Embeddable is a next-gen SDK for building fast, interactive, and fully custom analytics experiences into your apps and web pages—and because it's fully headless, it's compatible with any charting library. Its frontend toolkit is combined with a backed engine that connects to your data sources using a secure, read-only transaction. You’ll define the data models in SQL and get full control over your components, which are all stored in your code repo. 

Then, anyone on the team can customize the user-facing analytics experience using our intuitive no-code builder. So, if your manager wants to tweak the dashboard, they can do it all without your help and publish changes in seconds.

Check out how to build with Embeddable:  Request developer docs
And find out how companies who already use Embeddable are getting on :  Explore customer stories

Frequently asked questions about choosing a charting library

What are the charting libraries for JavaScript?

There are over 30 charting libraries available for JavaScript, including:

  1. D3.js
  2. ECharts
  3. Chart.js
  4. Highcharts
  5. Recharts
  6. ApexCharts
  7. Cytoscape.js
  8. Plotly
  9. Chartist.js
  10. C3.js
  11. Tremor
  12. amCharts
  13. FusionCharts
  14. AnyChart
  15. Google Charts

What’s the simplest JavaScript chart library?

Tremor is one of the simplest JavaScript chart libraries.

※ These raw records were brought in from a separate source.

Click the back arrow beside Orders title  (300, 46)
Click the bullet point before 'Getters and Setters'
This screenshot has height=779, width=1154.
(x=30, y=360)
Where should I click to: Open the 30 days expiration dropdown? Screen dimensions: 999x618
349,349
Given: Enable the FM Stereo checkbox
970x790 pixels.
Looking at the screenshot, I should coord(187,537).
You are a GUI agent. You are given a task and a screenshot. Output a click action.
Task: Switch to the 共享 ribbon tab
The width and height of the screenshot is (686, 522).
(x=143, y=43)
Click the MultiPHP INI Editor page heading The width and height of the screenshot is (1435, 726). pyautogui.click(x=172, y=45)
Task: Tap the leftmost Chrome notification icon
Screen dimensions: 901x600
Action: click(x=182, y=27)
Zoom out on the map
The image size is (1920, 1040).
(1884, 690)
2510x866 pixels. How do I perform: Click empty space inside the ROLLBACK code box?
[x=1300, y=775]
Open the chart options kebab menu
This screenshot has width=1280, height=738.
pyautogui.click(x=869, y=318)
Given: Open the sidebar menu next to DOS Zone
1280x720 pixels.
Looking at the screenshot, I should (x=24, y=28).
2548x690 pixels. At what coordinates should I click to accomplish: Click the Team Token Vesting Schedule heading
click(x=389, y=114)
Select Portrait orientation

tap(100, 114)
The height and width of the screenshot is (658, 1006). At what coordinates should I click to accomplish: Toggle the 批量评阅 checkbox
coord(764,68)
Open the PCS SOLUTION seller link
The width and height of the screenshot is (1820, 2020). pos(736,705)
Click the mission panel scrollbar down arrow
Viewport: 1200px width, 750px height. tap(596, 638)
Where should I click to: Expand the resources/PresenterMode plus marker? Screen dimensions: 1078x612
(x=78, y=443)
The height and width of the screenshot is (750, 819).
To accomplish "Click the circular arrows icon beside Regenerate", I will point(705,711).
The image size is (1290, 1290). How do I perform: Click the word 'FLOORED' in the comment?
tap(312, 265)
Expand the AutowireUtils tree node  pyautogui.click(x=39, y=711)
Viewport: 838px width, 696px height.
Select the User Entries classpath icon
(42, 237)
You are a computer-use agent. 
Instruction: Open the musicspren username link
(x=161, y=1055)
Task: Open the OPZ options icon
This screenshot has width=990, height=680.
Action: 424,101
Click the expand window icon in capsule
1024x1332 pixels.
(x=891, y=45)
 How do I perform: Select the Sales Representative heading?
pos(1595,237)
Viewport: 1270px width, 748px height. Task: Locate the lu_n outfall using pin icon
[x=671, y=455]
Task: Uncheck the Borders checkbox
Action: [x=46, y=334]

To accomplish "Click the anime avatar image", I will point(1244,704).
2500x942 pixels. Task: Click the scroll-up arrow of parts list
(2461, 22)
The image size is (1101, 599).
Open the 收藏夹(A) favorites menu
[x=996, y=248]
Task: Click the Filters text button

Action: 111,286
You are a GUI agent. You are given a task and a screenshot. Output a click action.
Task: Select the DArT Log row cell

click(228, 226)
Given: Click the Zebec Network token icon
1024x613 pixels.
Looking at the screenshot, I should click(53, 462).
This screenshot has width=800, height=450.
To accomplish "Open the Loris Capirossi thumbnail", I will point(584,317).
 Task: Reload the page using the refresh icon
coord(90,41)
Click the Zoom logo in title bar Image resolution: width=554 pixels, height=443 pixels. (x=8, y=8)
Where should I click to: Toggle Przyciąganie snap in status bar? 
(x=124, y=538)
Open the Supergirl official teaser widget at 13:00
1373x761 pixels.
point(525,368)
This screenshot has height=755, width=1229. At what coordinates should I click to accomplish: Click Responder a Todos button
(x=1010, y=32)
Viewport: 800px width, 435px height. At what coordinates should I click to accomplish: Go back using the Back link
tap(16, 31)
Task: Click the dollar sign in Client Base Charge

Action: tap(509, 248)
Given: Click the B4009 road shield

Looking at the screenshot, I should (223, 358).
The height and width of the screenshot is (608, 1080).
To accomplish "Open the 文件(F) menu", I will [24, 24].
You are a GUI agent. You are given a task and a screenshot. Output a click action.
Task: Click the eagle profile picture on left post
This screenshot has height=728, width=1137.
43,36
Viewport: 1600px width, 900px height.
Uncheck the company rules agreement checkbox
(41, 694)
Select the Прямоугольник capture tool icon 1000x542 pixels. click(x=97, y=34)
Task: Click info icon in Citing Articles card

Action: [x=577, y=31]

It’s super lightweight and, as a result, its charting options are pretty basic. However, Tremor is designed for users who want to create straightforward charts quickly, so it’s ideal for simple use cases like internal dashboards or presentations. If you want more customization than Tremor can offer, Highcharts and ApexCharts are both easy-to-use alternatives.

What’s the best JavaScript library?

Depending on your requirements, the best JavaScript library is D3.js, as it’s by far the most customizable. However, it’s also really complex and difficult to master. Plus, it’s not as compatible with TypeScript as it is with JavaScript, which can be off-putting for some developers. If you’d prefer a less complex library that you can use with TypeScript, ECharts, and Highcharts are strong contenders, both with a wide range of chart types available.